En 1941, à la suite du ralliement de son mari Ludovic Reille au Bataillon des Chasseurs Alpins commandé par Jean Vallette d’Osia, elle s’installe à Annecy et devient Commissaire de District pour les Guides de Haute-Savoie des Guides de France[5].
En 1942, dans un contexte de durcissement du régime, avec la mise en place du STO, elle organise à la demande de Jean Vallette d’Osia un réseau exclusivement féminin travaillant en liaison avec des officiers de Chasseurs Alpins passés à la Résistance notamment pour cacher les nombreux jeunes ouvriers fugitifs venus se cacher pour ne pas être envoyés en Allemagne[1].
Ces agentes de liaison assurent de nombreux services notamment en lien avec le maquis du plateau des Glières. Le grand résistant Tom Morel à la tête du maquis des Glières, dont la devise est « vivre libre ou mourir » leur écrit : « Tous les espoirs sont permis tant qu’il y aura des filles de France pour faire ce que vous faites. »[6]
De nombreuses femmes, dont quelques Guides de France, se sont engagées dans la Résistance[7],[8]. La discrétion des Guides sur leur participation à la Résistance renvoie à la longue invisibilisation des femmes dans la Résistance[9].
[Jean Vallette d'Osia] met sur pied une équipe d'agent de liaison départementaux composé exclusivement de jeunes filles.
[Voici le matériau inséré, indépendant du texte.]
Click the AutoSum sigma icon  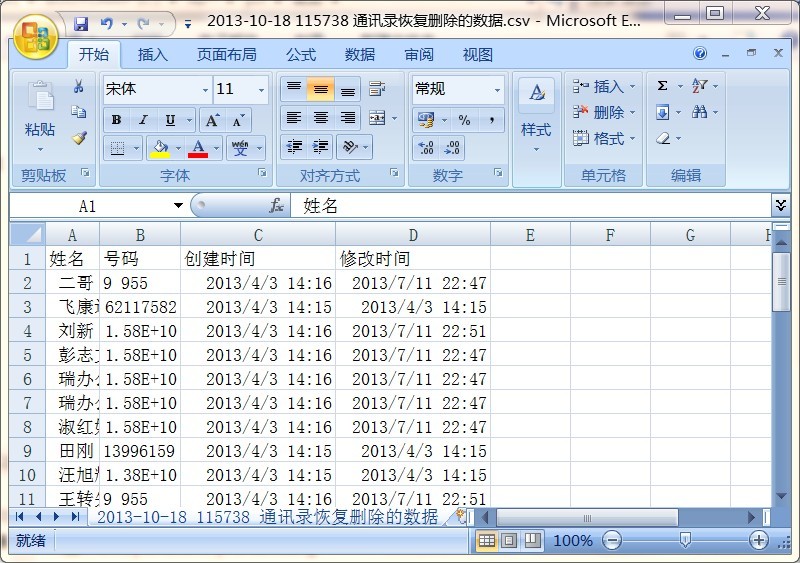pyautogui.click(x=662, y=87)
Il fait appel pour cela à Antoinette Reille, épouse du capitaine Reille, et cheffe d'une troupe scoute de "Guides Ainées". Sillonnant le département sur leur bicyclette avec des messages cachés dans le guidon ou franchissant le lac à la rame, passant la frontière suisse pour acheminer des messages, récupérer des fonds, voire escorter des fugitifs, elles font preuve d'une vaillance et d'une détermination qui force l'admiration[1].
La Préfecture de Haute-Savoie cite parmi elles, Louise « Loulette » Périès épouse du Général Idier et sa sœur Colette, aussi « Poupée » Fournier-Charton, Elizabeth Lalanne-Pascal, Marianne Cohn, Angèle Nicollet « Katy » Paccard, Denise Jacob, Madeleine Golliet, Georgette Peyrot-Berberat, Jeanne Maurier-Brousse et combien d’autres femmes héroïques ayant risqué leur vie pour la liberté[6]...
Une trentaine de femme résistante de Haute Savoie sont déportées et fusillées en Allemagne[6].
1953 : Antoinette Reille est Commissaire Générale des Guides de France en 1953, après le départ d'Andrée Dalberto[5]
1954-1969 : Elle prend la présidence de l'association une fois que Marie-Thérèse Cheroutre fût nommée Commissaire Générale[5].